◆ **WHAT YOU ARE ASKED TO DO**
Retype the listing in full. Change nothing.

◆ **SOURCE RECORDS**

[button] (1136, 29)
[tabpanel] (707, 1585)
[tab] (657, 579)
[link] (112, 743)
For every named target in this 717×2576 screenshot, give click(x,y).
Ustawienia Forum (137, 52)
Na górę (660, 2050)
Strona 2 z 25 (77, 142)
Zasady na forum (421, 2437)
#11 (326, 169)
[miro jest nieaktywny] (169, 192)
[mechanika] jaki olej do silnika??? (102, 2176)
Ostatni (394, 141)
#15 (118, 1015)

◆ **ANSWER BOX**
[button] (1136, 29)
[tabpanel] (707, 1585)
[tab] (657, 579)
[link] (112, 743)
For every named target in this 717×2576 screenshot, give click(x,y).
Ustawienia Forum (137, 52)
Na górę (660, 2050)
Strona 2 z 25 (77, 142)
Zasady na forum (421, 2437)
#11 (326, 169)
[miro jest nieaktywny] (169, 192)
[mechanika] jaki olej do silnika??? (102, 2176)
Ostatni (394, 141)
#15 (118, 1015)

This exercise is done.